‘Sansür yasası’na karşı yapılanlar yetersiz

MLSA Eş Direktörü Veysel Ok, muhalefetin ‘sansür yasası’ çıkmadan yeterli politika geliştiremediğini, Anayasa Mahkemesi’ne taşımanın da yeterli olmadığını söyledi.

MLSA Eş Direktörü Veysel Ok, CHP’nin yasayı AYM’ye taşımasının bir muhalefet yöntemi olmadığını belirtti.

ANF’ye konuşan Ok, CHP, HDP ve İYİ Parti, yani iktidara muhalif partilerin, bu kanun Meclis’e gelene kadar gereğini yapmadığını söyledi. Kamuoyunun, bu kanunla beraber retweetlerin, beğenilerin, WhatsApp gruplarının artık bir suç delili olabileceğini bilmediğini savunan Ok, “Çünkü muhalefet gereken tepkiyi gerektiği zaman gösteremedi. Bir adalet yürüyüşü olacaksa bunun için olmalıydı. Meclis boykotu olacaksa bunun için olmalıydı. Kanunun geçeceği gün CHP Genel Başkanı Amerika'daydı. Bu kanun sadece gazetecileri değil HDP'yi de, CHP'yi de, İYİ Parti'yi de etkileyecek. Onlar da iktidarın resmi onayı olmadan bilgiyi yayamayacak. Bu herkes için çıktı ve bunun çok da farkında değiller. Bu açıdan son gün yaptıkları muhalefet pek de işe yaramadı. Daha öncesinde de çok büyük bir suskunluk vardı” şeklinde konuştu. 
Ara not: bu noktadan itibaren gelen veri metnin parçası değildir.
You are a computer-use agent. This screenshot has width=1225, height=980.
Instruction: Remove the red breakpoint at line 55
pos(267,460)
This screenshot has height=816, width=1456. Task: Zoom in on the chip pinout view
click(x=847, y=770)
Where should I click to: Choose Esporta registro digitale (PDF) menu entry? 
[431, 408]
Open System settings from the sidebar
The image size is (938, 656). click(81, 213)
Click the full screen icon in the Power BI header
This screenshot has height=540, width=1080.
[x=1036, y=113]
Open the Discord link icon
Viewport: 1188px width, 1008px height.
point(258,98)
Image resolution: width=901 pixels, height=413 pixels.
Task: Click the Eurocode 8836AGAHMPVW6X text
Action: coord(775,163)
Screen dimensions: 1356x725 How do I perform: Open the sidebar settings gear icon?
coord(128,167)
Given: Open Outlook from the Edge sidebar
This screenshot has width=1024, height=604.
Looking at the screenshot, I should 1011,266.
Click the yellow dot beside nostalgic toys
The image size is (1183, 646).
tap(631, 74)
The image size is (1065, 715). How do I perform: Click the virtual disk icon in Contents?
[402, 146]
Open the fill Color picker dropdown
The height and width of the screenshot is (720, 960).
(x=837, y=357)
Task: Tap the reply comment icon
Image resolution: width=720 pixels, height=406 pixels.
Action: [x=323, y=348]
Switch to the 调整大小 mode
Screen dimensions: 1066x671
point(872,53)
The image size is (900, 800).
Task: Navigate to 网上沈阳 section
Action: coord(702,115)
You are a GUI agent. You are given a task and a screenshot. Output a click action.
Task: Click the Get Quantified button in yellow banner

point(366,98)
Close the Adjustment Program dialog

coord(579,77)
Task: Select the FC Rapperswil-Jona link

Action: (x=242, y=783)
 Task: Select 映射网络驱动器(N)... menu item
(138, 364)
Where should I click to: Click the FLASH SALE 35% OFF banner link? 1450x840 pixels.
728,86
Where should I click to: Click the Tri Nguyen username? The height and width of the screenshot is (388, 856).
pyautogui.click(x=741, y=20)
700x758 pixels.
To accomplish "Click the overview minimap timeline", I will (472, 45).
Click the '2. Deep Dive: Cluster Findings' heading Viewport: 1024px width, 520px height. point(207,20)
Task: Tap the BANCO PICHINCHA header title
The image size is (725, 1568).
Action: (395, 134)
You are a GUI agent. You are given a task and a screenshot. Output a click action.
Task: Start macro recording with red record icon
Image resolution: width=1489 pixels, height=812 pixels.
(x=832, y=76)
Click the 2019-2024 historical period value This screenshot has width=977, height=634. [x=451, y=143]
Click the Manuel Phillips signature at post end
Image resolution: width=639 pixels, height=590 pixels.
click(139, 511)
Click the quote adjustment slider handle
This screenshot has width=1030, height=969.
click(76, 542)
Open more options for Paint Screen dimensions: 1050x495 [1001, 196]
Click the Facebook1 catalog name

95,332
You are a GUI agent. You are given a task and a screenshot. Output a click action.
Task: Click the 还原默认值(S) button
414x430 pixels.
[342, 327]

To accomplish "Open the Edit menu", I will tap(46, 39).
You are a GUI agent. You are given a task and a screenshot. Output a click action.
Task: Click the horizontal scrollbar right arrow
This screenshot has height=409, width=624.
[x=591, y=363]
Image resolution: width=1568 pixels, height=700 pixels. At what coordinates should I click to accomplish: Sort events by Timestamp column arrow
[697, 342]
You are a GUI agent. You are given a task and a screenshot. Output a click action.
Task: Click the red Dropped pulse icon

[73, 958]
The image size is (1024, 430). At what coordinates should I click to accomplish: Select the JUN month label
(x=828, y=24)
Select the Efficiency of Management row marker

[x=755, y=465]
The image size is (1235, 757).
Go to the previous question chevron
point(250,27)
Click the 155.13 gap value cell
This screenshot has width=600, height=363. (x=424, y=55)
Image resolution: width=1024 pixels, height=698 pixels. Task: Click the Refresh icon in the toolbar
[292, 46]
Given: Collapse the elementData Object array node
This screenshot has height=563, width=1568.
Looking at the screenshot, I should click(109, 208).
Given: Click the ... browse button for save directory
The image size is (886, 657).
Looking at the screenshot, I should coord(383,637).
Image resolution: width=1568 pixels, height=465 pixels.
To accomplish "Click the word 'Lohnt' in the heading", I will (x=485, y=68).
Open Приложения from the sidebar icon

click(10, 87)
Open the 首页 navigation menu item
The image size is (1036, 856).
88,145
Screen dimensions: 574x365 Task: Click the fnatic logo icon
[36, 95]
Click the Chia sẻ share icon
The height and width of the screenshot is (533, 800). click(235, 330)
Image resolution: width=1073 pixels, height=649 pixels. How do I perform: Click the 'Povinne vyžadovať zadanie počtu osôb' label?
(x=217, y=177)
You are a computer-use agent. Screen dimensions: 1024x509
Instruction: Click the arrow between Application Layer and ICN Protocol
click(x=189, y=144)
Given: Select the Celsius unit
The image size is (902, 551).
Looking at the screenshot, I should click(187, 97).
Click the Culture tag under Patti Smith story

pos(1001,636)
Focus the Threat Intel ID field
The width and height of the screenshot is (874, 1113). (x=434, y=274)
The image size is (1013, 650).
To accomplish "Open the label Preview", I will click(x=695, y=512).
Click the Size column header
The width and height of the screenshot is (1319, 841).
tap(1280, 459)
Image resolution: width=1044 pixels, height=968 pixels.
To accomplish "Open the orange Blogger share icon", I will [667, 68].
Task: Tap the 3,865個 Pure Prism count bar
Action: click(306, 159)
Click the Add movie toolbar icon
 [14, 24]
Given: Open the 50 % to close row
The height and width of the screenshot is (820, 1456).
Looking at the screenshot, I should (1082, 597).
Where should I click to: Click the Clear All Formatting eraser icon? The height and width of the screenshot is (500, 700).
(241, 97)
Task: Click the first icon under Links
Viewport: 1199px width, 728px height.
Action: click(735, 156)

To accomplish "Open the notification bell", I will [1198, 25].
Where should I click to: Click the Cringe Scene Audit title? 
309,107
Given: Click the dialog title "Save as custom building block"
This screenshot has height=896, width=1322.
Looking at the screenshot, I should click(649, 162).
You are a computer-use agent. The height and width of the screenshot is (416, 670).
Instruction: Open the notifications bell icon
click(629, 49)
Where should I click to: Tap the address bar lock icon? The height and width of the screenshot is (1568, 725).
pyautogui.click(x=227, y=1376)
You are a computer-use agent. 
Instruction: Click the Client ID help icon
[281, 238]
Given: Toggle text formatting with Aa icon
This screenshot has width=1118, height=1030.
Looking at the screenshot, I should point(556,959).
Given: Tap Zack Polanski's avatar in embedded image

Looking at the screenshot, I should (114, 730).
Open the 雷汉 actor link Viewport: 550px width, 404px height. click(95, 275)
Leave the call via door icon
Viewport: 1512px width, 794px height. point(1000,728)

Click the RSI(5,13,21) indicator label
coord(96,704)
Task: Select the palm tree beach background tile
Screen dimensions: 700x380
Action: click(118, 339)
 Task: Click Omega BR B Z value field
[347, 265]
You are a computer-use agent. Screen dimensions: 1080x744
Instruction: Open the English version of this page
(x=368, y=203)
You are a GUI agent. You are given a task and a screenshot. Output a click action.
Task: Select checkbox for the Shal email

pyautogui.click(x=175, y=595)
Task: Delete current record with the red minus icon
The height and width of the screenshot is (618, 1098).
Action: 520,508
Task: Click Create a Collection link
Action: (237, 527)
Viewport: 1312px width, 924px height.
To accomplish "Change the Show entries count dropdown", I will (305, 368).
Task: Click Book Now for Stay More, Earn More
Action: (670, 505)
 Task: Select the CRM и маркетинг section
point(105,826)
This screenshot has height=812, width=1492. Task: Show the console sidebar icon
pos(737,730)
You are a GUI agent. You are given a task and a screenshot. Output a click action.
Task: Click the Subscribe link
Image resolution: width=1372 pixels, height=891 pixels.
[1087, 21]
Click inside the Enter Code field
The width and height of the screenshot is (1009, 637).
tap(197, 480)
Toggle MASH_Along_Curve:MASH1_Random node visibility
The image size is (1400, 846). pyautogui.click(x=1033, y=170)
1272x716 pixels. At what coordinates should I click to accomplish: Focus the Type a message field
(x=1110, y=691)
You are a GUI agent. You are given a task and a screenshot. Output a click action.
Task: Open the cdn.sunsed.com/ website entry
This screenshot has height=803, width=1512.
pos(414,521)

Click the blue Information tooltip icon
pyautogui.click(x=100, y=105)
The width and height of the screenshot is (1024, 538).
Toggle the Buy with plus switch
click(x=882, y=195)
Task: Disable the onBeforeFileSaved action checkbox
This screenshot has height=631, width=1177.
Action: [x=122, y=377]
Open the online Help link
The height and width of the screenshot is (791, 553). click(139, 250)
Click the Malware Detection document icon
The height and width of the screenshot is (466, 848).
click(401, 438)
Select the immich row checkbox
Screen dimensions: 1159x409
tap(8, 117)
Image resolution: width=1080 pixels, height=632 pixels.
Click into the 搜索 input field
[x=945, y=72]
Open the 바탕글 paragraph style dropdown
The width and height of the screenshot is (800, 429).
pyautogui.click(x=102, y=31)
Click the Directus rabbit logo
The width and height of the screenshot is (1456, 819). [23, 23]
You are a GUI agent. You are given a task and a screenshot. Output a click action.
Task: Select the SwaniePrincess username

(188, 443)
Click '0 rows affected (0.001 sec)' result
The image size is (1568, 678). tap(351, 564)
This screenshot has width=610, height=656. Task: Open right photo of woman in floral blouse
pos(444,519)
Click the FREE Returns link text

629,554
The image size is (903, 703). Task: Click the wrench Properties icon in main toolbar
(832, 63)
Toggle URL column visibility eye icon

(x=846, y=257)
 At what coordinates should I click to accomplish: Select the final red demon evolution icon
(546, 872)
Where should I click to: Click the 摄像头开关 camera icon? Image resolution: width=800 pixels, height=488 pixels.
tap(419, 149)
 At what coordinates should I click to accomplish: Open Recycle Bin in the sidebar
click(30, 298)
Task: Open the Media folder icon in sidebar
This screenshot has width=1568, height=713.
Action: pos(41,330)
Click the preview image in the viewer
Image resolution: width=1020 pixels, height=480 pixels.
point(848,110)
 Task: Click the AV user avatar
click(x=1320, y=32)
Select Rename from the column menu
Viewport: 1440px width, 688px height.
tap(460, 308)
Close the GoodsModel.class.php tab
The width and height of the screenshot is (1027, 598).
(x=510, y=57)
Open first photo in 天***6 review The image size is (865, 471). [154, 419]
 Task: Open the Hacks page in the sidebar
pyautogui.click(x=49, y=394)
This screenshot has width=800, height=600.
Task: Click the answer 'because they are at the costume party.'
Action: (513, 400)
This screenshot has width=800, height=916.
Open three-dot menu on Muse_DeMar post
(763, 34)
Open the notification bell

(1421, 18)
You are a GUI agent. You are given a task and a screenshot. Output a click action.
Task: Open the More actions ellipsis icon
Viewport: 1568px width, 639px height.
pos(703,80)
AYM’YE BAŞVURU HUKUKİ HAKTIR

CHP’nin her zamanki gibi Anayasa Mahkemesi'ne başvuru yaptığını anımsatan Ok, şöyle devam etti: “Anayasa Mahkemesi'ne başvurmak bir muhalefet yöntemi değil, hukuki bir haktır. Anayasa Mahkemesi'nden bir umut beklemek şu koşullarda çok da iyimser bir yorum olur. İptal etmesi lazım ama bunun süresi ne zaman veya karar çıksa bile çıkıp çıkmayacağı konusunda da bir garantimiz yok. İktidar açısından zaten bu kanunun seçim sürecine kadar uygulanması yeterli. Seçimden sonra bu kanunun iptali veya değişikliği konusunda bir çekinceleri olduğunu sanmıyorum. Zaten günü kurtarmak için çıkarılan bir kanun. Bu yüzden muhalefetin tüm umudu Anayasa Mahkemesi'ne bırakması ve daha önce gerekenleri yapmaması doğru bir yöntem değil.”

HERKES İÇİN GEÇERLİ YASA

Bunun herkes için geçerli bir yasa olduğunu altını çizen Ok, şunları ekledi: “Hakkari'deki Facebook kullanıcısından İstanbul'daki, Diyarbakır’daki gazeteciye kadar. Daha da geniş düşünürsek Ankara’daki siyasetçiye, barolara, meslek örgütlerine kadar herkesi etkileyecek. Maalesef gerekli ve örgütlü bir itirazı sunamadık. Bu yüzden önümüzdeki dönemde herkesin bu yargısal tacize maruz kalacağını öngörebiliriz. Şimdi oturup bu kanunu nasıl aşabileceğimizi düşünmek lazım.”